37742. But, according to your own account, 500 acres were taken from the Braelungie tenants without any reduction whatever. Was not that a raising of the rent?
—--Well, we did not admit that they had a claim to it.

37743. You have admitted out and out they have a claim?
—Well, it is not let along with the arable. Major Stocks has allowed them the privilege of the pasture.

37744. Had the Braelungie people ever a lease?
—Not in my time.

37745. Then if they have been in possession, according to your own account, of this pasture, and if there is no writing on the subject, how can you say positively that they have not got that pasture?
—I don't think they have anything to show that they have got it.

37746. They have possession of it, and is that not nine points of the law?

37747. Major Stocks is not a resident now, in the ordinary sense of the term?
—No; he stays here a few months in the year.

37748. What might be the value of the shootings on the estate if they were let?
—I am not prepared to say.

37749. What offer would you be disposed to take?
—I am not disposed to let them at all; Major Stocks wishes to keep them.

37750. Will you not answer a hypothetical question; supposing they were in the market?
—The value put upon them when Major Stocks purchased the estate was £120.

37751. But that is an old story—a long time ago?
—Yes; but I am not prepared to say what they are worth now in the market

37752. Ten times as much?
—Oh, no.

37753. Five times as much?

37754. At all events, what they would let for is also a loss to the parish under the present law?
—It is.

37755. In regard to leases, you say they never asked for leases? You have heard a communication by one of the previous delegates that the terms of any leases that would be granted were of such a stringent nature that the tenants would not be disposed to take them. Now have you any estate regulations?
—No; no printed ones.

37756. Are you prepared to contradict what was stated by Mr M'Culloch and others as to the general impression, and to say that any leases which would be granted upon this estate contain no clauses except those that are usually articled?
—I am quite prepared to say that.

37757. If any tenant wished to come forward and take a lease there would be nothing exceptional in the clauses of the lease?
—I don't think so.

37758. Of course you have not the authority of the proprietor as to what the terms would be?
—So far as I am aware, there would be nothing objectionable.

37759. About the rabbits, you know this question of rabbits has been such a grievance in many parts of the country that it necessitated the interference of the Legislature to pass a Bill on the subject?

37760. Is that Act taken advantage of or is it not among the crofters on the estate of Latheron?
—I don't know what advantage they take of it.
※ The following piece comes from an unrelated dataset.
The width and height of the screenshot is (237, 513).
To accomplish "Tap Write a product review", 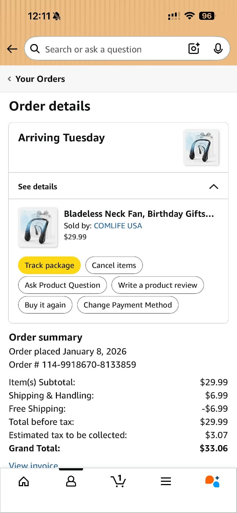I will 158,285.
Some of their crofts have been destroyed by rabbits, but I have paid for damages done by rabbits; and even this year Major Stocks has ordered me to take half the rent from a man whose property was so destroyed.

37761. Then there is a grievance?
—There is, but Major Stocks has directed me on more than one occasion to pay for it when damage was done.

37762. Does he take ordinary or extraordinary precautions to keep down the rabbits?
—-He does take precautions, by snaring, shooting, and trapping, but it is a most difficult matter where there are woods to get at them. They run in. and it is not easy to shoot them.

37763. I thought there were no woods in Caithness?
—There are some in Latheronwheel.

37764. One word more about the Braelungie matter. Mr M'Culloch told us the extent of that sheiling was 1800 acres?
—About 500 acres to the best of my knowledge. I looked up the map particularly for that.

37765. Do you say Mr M'Culloch is misinformed as to the quantity?

37766. As to the old sheiling?
—As to the common pasture.

37767. That the tenants used to have?

37768. But they have nothing now?
—They have some 2000 or 3000 acres yet of pasture.

37769. Where is that?
—All over the estate —all that is not under cultivation they are allowed to pasture.

37770. How do you reconcile that with the story which one or two of the tenants stated that they were obliged to reduce their stock very considerably?
—I cannot answer those questions.

37771. Have you an estate plan
—I have.

37772. What is the extent, at this moment, of pasture—sheiling ground as it is called—that those tenants at Braehungie are entitled to use?
—2000 acres and some odds.

37773. But according to the story we had, they have nothing1?
—I took it down from the map bit after bit with my pencil, and added it up, the other day.

37774. But other tenants besides them would have a right to it?
—Certainly other tenants have an equal right to the pasture.

37775. But we understood from Mr M'Culloch that exclusively the Braelungie crofters had about 1800 acres?
—I never understood that.

37776. As you have a plan of the estate and know the acreage, can you tell me whether the crofter or the large farmer pays the biggest rent per acre?
—I should certainly say that in Latheronwheel the crofter pays a larger rent per acre than Dr Burn does for the Mains farm.

37777. That is at £250?

37778. Is there any other large farm?
—No; we have no other large farm. It is all divided into small farms.

37779. Supposing you got £360, would that average about the same per acre as the crofters?
—I should think so.

37780. And to get that you laid out £3000 upon buildings?
—I quite believe that to be true. The farm was in Major Stocks' own hands when he let it out, and the old steading was getting very much out of repair, and was too near to his house, and he had it removed entirely, and a new steading built on another part of the farm.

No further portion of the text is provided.